The Journal of Space Commerce talked with Christine Joseph, a NOAA OSC policy analyst working with the TraCSS team for The Ex Terra Podcast. "What TraCSS is doing and what it's being developed to do is using a combination of government infrastructure on the digital side (and) the software infrastructure for TraCSS to hold a repository of information about these space objects,” Joseph said.
“Having all the cyber security controls and user login and whatnot is government infrastructure but the apps, similar to the apps you have in your smartphone, will actually be procured from this industry who has a lot of developed capabilities out there. TraCSS won't actively track things. The Department of Commerce (doesn't) plan to necessarily own or build our own sensors. We will be getting data on these objects from what the Department of Defense currently has unclassified information.
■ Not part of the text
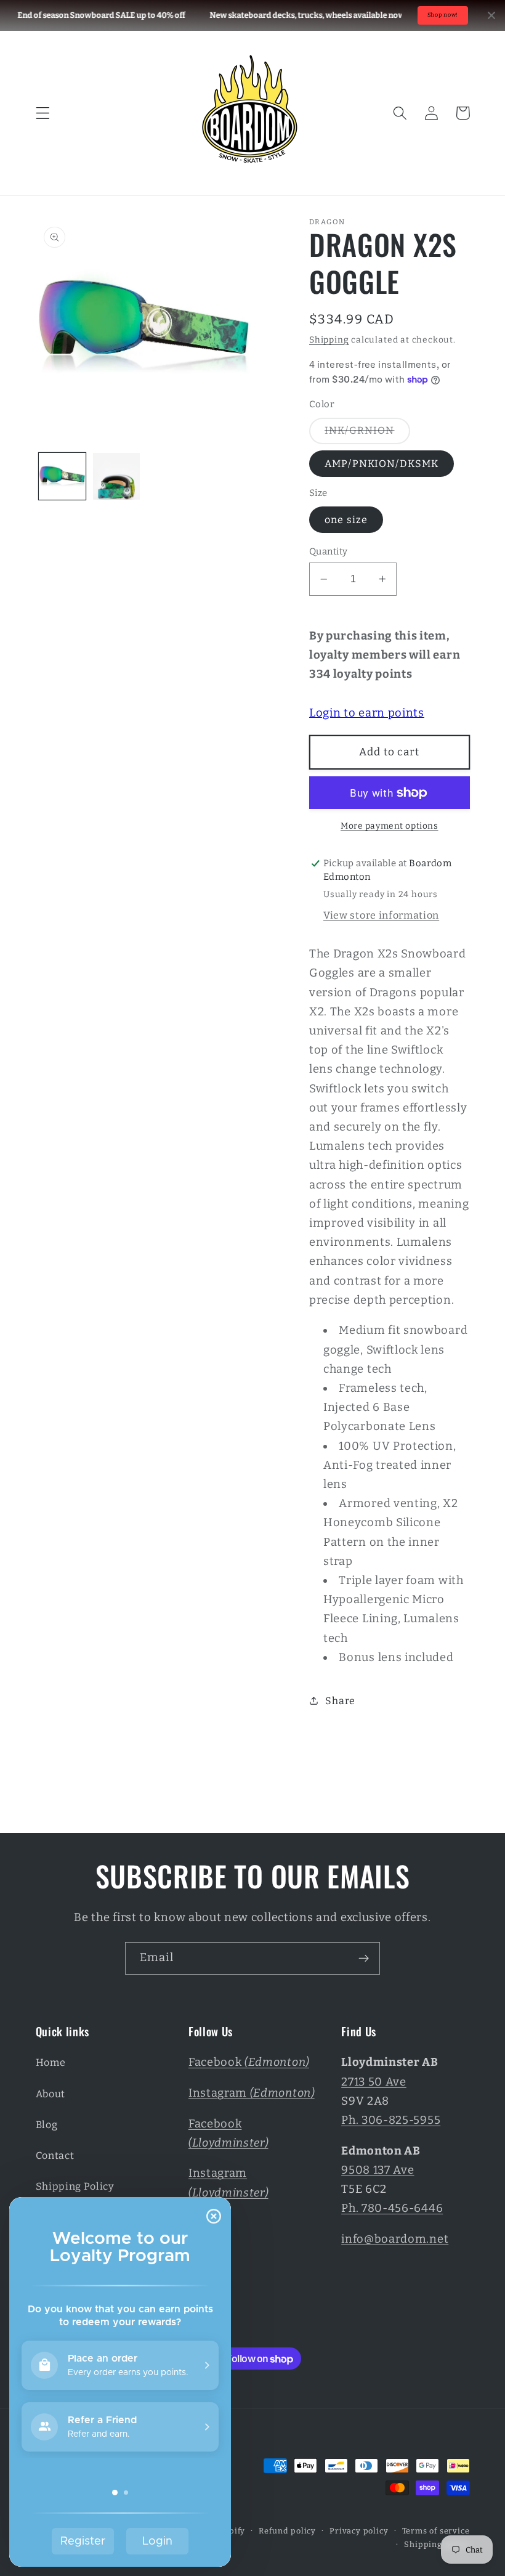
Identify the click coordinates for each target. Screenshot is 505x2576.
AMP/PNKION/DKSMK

“We're also going to be buying data from those commercial space situational awareness objects companies. Any space object whether that be an active satellite, any unclassified space object whether that be an active maneuvering satellite, a satellite that's defunct or to the degree that we can or that existing capabilities can reliably track it,” Joseph continued. “We do the safety screenings against those objects. There is a whole host of dangerous debris out there, though, that are lethal but quite difficult to track and it's all moving very, very fast.”
Other government agencies involved in SSA include the Department of Defense (DoD), through U.S. Space Command (USSPACECOM) and the U.S. Space Force, which oversees the Space Surveillance Network (SSN) and manages SSA operations. NASA’s Orbital Debris Program Office focuses on tracking and mitigating space debris.
SSA Challenges
SSA research faces several significant challenges. Ensuring data accuracy and reliability is difficult due to factors like orbital prediction errors and sensor limitations. Tracking small objects, such as small satellites and debris, is challenging due to their size and the increasing number of such objects in space. Data sharing and interoperability issues arise from fragmented data sources and lack of standardized data formats and protocols.
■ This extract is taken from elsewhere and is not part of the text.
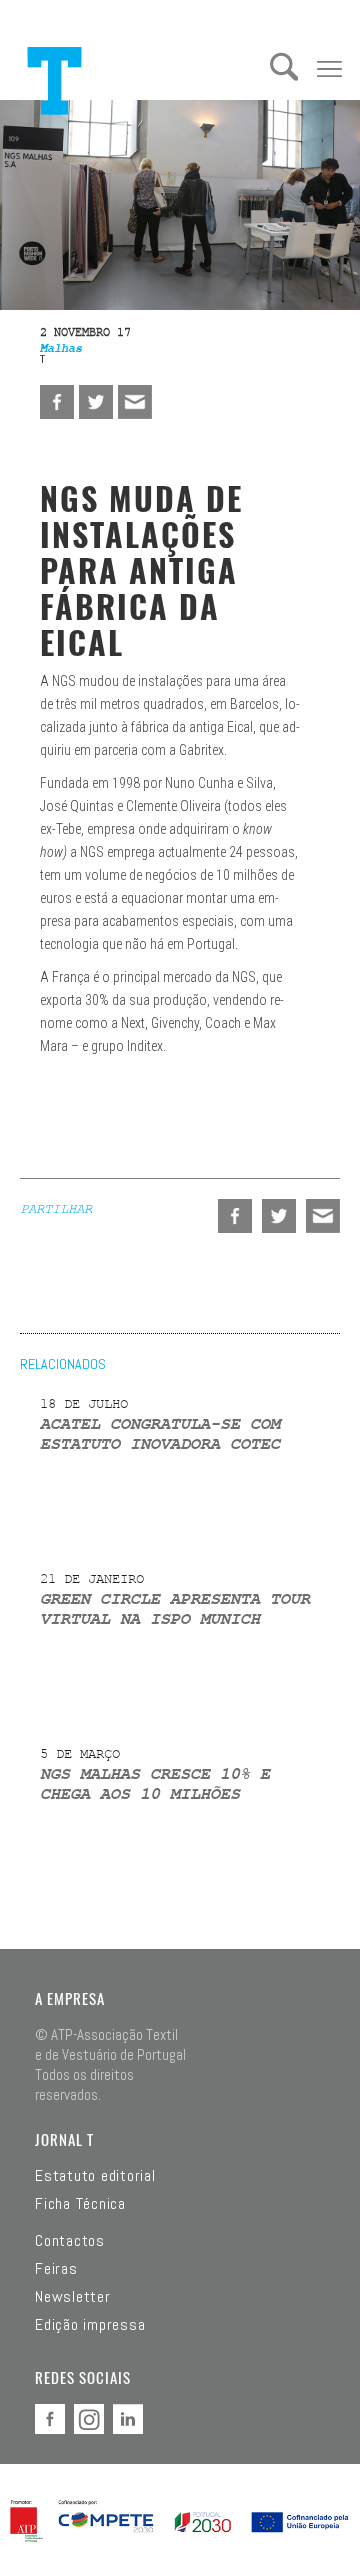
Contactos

Technological constraints include the limitations of current sensor technologies and the need for advanced processing capabilities to handle vast amounts of data. Space weather and environmental factors, such as solar flares and geomagnetic storms, can affect the performance of sensors and satellites. Regulatory and policy challenges involve international collaboration and the development of legal frameworks for space traffic management and debris mitigation. Resource constraints, including funding and investment, and the need for a skilled workforce, also pose significant challenges.
The space industry has a crucial role to play in addressing the challenges of SSA. Using innovation and collaboration, companies like LeoLabs and ExoAnalytic Solutions are developing cutting-edge radar and optical systems to improve the detection and tracking of space objects. AI and machine learning are being integrated to enhance data processing and predictive analytics. Initiatives like the Space Force’s Unified Data Library (UDL) consolidate data from commercial, government, and international sources, improving data accessibility and interoperability.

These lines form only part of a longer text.